Excerpted text:
The Company also generates Renewable Energy Credit (RECs) as the Company produces electricity. RECs are accounted for as government incentives and are considered operational revenue as part of the solar facilities.

 

Project Operations and Generation Availability

 

The Company revenue is a function of the volume of electricity generated and sold by Company renewable energy facilities. The volume of electricity generated and sold by the Company’s renewable energy facilities during a particular period is impacted by the number of facilities that have achieved commercial operations, as well as both scheduled and unexpected repair and maintenance required to keep its facilities operational.

 

The costs the Company incurs to operate, maintain, and manage renewable energy facilities also affect the results of operations. Equipment performance represents the primary factor affecting the Company’s operating results because equipment downtime impacts the volume of the electricity that the Company can generate from its renewable energy facilities. The volume of electricity generated and sold by the Company’s facilities will also be negatively impacted if any facilities experience higher than normal downtime as a result of equipment failures, electrical grid disruption or curtailment, weather disruptions, or other events beyond the Company’s control.

Record extracts:
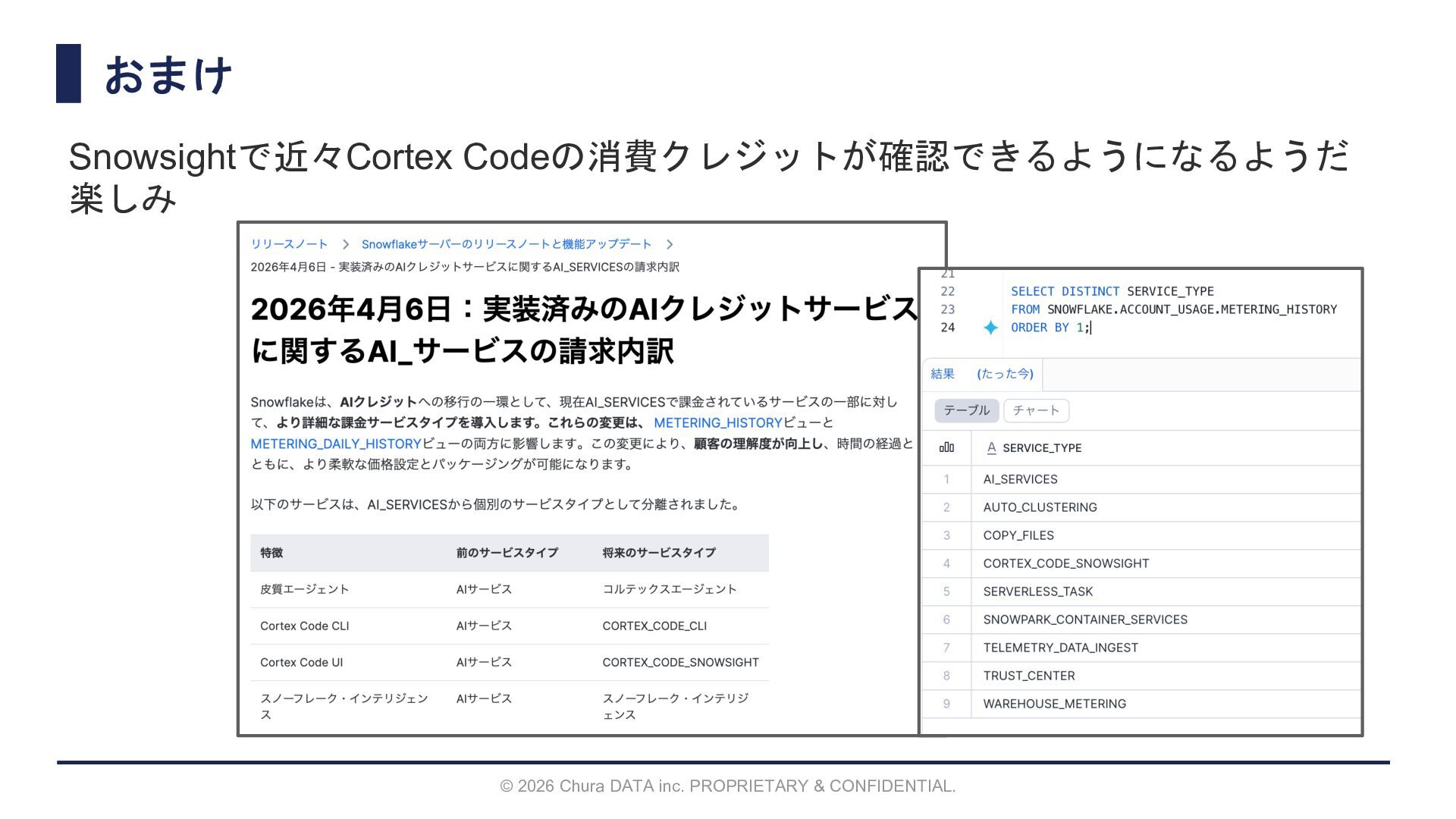Viewport: 1456px width, 819px height.
Task: Select the WAREHOUSE_METERING result row
Action: pos(1054,704)
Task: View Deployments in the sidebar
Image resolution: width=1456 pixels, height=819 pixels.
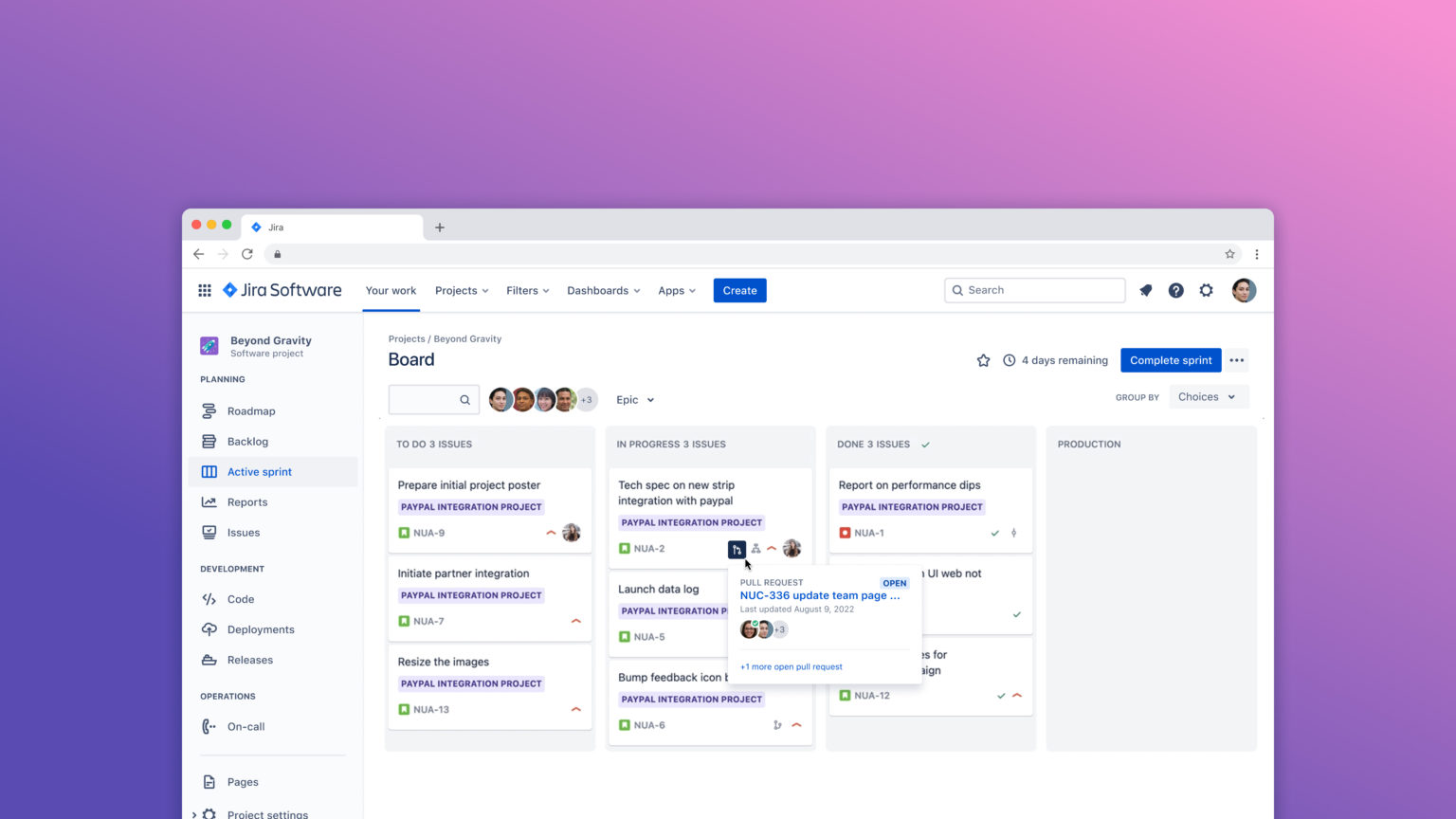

Exercises to complete:
a. What does the renewable energy excerpt name as the primary factor affecting the Company's operating results?
b. Repeat the renewable energy excerpt word for word, from "The costs the" to "the Company’s control.".
c. Continue the renewable energy excerpt, beginning right after its final sentence.

Task-by-task answers:
a. Equipment performance.

b.
The costs the Company incurs to operate, maintain, and manage renewable energy facilities also affect the results of operations. Equipment performance represents the primary factor affecting the Company’s operating results because equipment downtime impacts the volume of the electricity that the Company can generate from its renewable energy facilities. The volume of electricity generated and sold by the Company’s facilities will also be negatively impacted if any facilities experience higher than normal downtime as a result of equipment failures, electrical grid disruption or curtailment, weather disruptions, or other events beyond the Company’s control.

c.
 

Seasonality and Resource Variability

 

The amount of electricity produced and revenues generated by the Company’s solar generation facilities is dependent in part on the amount of sunlight, or irradiation, where the assets are located. As shorter daylight hours in winter months result in less irradiation, the electricity generated by these facilities will vary depending on the season. Irradiation can also be variable at a particular location from period to period due to weather or other meteorological patterns, which can affect operating results. As most of the Company’s solar power plants are in the Northern Hemisphere, the Company expects its current solar portfolio’s power generation to be at its lowest during the first and fourth quarters of each year. Therefore, the Company expects first and fourth quarter solar revenue to be lower than in other quarters. As a result, on average, each solar park generates approximately 15% of its annual revenues in Q1 every year, 37% in each of Q2 and Q3, and the remaining 11% in Q4. The Company’s costs are relatively flat over the year, and so the Company will always report lower profits in Q1 and Q4 as compared to the middle of the year.

 

Interest Rates on Company Debt

 

Interest rates on the Company’s senior debt are mostly variable for the full term of the finance at interest rates ranging from 6% to 30%. The relative certainty of cash flows provides sufficient coverage ratios.

 

In addition to the project specific senior debt, the Company uses a small number of promissory notes in order to reduce, and in some cases eliminate, the requirement for the Company to provide equity in the acquisition of the projects. As of June 30, 2024, 95.5% of the Company’s total liabilities were project-related debt.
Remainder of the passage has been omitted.